Разговор с риэлторами был долгим, трудным, и ей захотелось снять напряжение, расслабиться, просто поболтать ни о чем и в то же время обо всем. Может быть, даже поплакаться в жилетку…
А дождь все лил и лил…
Привет, подружка. Что-то мы давно с тобой не виделись. Давай встретимся. Прямо сейчас. Потреплемся, по магазинам прошвырнемся… – деланно бодрым голосом предложила Анна, прижимая телефон к уху. – Ты с работы удрать сможешь?
Ирка, единственная подруга еще со студенческих лет, работала главбухом в какой-то фирмочке.
Ask… – заверила она. – Ты сейчас где находишься?
Я? – переспросила Анна. – На Лесной.
Сейчас скажу шефу, что меня срочно в налоговую вызывают… Слушай, Ань, а давай в Охотный мотнемся, а потом можно в ГУМ… – Иркин энтузиазм клокотал и пузырился, как кипяток.
Только не туда, – испугалась Анна. – Я сегодня на машине. Парковаться замучаюсь. Лучше я подхвачу тебя на Ленинградке, как обычно, и поедем в Стокманн или в Крокус…
Ладно, – не раздумывая, согласилась Ирка. – Через пятнадцать минут у часового завода.
Девушки разгуливали по гипермаркету, переходя из бутика в бутик. Выбирали, примеряли, оценивали, потом снова выбирали, примеряли… Изредка что-то покупали. Без умолку болтали о моделях, фасонах, сезонных тенденциях и прочих важных и интересных вещах, потом устроили себе перерыв, отдохнув в кинотеатре. После этого опять бродили по магазинам и только вечером вспомнили, что у них сегодня во рту маковой росинки не было.
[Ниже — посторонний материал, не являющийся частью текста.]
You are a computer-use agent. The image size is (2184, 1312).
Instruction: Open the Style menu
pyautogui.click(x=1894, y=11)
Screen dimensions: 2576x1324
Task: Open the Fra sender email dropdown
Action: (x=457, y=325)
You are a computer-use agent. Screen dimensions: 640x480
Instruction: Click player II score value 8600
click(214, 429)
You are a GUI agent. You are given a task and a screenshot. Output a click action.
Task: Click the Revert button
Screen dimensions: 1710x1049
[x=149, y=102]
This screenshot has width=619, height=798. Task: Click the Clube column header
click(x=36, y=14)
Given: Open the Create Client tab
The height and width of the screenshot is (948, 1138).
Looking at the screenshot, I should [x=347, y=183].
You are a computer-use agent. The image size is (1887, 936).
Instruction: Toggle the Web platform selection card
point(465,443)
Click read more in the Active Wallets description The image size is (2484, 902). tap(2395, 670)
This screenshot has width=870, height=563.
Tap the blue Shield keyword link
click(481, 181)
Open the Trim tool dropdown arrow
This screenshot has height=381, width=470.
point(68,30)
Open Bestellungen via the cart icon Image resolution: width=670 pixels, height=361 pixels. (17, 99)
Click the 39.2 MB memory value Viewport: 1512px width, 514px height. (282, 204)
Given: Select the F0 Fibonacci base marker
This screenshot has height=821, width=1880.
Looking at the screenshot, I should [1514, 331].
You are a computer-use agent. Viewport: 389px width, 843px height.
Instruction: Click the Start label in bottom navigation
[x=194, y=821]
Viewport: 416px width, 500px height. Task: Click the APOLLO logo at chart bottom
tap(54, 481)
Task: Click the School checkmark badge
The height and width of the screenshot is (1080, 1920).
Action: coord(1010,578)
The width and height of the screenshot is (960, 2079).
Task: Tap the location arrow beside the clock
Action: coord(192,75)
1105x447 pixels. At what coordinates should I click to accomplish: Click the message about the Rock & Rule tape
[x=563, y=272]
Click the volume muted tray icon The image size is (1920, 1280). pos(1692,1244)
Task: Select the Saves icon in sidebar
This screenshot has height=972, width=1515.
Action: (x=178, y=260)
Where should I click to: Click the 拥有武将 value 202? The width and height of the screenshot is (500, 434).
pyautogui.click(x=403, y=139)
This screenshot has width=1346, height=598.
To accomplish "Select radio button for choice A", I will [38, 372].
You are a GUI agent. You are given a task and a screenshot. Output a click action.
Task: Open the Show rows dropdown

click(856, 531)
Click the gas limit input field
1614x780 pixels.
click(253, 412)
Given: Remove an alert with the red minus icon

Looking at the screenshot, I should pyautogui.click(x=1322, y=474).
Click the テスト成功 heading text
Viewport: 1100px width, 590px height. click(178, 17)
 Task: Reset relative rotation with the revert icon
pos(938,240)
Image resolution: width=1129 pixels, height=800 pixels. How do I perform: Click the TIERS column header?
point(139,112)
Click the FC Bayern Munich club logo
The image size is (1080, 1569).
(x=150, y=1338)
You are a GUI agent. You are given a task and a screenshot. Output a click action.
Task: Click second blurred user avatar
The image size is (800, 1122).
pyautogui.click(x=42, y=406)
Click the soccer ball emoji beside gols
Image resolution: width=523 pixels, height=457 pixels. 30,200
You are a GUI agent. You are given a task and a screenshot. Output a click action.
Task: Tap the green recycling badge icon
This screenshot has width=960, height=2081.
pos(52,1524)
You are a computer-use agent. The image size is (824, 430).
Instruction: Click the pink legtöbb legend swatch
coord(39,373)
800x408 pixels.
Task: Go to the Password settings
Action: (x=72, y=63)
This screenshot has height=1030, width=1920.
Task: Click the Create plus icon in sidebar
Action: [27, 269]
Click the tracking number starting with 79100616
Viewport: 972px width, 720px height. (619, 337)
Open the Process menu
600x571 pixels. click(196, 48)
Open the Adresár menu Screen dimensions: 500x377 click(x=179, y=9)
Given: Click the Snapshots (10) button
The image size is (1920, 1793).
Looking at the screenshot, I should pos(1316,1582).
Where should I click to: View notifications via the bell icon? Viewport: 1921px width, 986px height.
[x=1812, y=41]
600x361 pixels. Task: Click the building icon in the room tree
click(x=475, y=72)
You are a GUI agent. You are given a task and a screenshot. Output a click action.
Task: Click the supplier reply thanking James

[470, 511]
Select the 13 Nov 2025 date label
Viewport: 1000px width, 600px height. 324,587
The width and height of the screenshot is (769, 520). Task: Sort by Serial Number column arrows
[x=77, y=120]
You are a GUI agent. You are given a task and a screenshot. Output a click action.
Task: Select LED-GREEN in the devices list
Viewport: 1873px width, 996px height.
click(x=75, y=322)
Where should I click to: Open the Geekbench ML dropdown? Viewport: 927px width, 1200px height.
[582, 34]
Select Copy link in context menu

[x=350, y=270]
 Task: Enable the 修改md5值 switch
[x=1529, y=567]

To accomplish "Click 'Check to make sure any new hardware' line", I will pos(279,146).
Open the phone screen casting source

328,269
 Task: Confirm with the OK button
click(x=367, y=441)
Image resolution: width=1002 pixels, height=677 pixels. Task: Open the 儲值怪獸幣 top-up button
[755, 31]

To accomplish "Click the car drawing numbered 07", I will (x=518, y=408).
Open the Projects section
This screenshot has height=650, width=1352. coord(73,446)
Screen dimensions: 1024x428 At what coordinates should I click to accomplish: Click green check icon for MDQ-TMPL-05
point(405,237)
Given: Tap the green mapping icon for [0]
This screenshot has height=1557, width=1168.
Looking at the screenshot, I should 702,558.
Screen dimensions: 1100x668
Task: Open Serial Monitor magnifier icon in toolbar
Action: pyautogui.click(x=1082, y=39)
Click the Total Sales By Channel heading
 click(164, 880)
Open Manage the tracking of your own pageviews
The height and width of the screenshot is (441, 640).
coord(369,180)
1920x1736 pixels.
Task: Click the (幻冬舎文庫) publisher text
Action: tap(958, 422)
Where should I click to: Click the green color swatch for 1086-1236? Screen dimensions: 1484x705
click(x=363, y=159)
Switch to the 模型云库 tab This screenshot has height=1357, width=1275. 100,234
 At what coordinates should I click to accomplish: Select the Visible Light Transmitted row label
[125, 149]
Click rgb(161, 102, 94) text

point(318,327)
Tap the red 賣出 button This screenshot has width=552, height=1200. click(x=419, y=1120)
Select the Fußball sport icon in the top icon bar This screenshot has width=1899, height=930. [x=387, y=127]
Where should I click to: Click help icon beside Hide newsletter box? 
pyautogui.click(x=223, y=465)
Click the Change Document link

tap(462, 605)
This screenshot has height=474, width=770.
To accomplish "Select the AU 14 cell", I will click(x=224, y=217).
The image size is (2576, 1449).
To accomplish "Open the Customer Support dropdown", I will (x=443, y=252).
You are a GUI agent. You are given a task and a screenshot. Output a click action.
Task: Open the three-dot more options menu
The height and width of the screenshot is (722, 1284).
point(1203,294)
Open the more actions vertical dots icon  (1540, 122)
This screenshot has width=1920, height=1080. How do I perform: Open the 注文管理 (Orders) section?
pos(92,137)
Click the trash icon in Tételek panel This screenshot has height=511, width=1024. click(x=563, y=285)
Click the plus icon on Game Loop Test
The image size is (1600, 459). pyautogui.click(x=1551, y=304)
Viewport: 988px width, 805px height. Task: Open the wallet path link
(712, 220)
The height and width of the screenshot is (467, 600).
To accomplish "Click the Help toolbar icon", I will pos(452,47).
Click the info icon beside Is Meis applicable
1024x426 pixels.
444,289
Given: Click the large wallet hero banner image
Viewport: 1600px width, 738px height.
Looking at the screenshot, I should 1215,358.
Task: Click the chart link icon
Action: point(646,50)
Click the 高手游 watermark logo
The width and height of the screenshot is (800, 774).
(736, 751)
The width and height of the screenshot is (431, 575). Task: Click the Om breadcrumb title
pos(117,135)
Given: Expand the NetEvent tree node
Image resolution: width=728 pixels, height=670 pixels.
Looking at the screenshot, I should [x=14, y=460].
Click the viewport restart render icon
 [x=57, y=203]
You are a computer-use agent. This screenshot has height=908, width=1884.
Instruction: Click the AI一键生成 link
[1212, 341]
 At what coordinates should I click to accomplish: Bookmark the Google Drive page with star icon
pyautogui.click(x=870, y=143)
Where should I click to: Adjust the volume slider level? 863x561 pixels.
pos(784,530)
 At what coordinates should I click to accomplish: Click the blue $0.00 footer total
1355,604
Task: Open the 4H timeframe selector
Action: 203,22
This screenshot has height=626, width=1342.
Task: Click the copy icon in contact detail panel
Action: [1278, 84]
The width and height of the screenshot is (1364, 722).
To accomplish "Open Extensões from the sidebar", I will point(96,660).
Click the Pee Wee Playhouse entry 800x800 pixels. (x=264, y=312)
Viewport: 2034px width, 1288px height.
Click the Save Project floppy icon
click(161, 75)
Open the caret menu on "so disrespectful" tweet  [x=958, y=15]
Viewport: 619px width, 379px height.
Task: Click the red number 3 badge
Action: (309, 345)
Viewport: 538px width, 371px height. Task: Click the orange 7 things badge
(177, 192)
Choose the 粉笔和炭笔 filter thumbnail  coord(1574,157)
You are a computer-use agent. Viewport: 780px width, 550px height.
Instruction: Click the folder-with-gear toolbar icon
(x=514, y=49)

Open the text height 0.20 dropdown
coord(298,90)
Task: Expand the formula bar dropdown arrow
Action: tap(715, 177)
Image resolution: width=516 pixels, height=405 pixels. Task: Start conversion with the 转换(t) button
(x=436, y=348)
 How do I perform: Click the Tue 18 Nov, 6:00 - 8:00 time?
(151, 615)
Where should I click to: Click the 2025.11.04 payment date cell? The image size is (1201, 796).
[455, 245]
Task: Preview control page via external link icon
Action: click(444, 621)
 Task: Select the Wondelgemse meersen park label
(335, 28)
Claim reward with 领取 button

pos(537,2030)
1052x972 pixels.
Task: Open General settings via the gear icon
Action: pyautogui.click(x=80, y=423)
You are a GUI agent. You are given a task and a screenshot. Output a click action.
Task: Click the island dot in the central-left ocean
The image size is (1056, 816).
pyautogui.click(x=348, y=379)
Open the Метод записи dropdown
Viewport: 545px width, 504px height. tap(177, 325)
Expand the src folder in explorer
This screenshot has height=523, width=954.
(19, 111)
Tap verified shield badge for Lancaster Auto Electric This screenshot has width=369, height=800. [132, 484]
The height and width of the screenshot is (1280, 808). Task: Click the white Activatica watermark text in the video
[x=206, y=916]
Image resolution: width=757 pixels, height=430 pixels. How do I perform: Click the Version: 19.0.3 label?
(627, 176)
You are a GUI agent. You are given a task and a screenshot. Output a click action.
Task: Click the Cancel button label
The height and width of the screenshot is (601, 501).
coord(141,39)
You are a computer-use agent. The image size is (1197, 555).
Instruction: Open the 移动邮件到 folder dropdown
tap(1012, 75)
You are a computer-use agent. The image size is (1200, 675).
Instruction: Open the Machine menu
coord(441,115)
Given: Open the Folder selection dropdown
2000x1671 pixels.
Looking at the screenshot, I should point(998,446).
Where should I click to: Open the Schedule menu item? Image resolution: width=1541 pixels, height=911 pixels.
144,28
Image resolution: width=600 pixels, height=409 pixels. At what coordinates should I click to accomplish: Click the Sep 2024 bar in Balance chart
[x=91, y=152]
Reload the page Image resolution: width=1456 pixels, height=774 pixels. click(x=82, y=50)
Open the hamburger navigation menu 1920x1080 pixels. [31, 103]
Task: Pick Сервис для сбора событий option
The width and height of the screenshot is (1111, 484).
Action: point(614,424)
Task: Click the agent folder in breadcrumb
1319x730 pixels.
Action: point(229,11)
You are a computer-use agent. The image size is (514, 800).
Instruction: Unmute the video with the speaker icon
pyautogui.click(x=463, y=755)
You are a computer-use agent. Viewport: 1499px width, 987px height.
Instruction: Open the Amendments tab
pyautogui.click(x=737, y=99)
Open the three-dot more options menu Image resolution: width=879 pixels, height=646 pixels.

Нет, но туфли я просто шикарные отхватила, – с восторгом сказала Ирка, вертя в руках туфельку, когда они устроились за столиком псевдояпонского ресторанчика. – На осень…
Знаешь, а я от своего Вади ушла, – перебила ее Анна.
Да ты что? – искренне испугалась Ирка. – Совсем сдурела, подруга? Такой красавчик, вылитый Леонардо ди Каприо… Какого тебе еще рожна нужно?
Понимаешь… – Анна залилась краской. Даже теперь она испытывала неловкость и стыд за ту ситуацию, в которой ей довелось побывать. – Я его застала… с другой женщиной.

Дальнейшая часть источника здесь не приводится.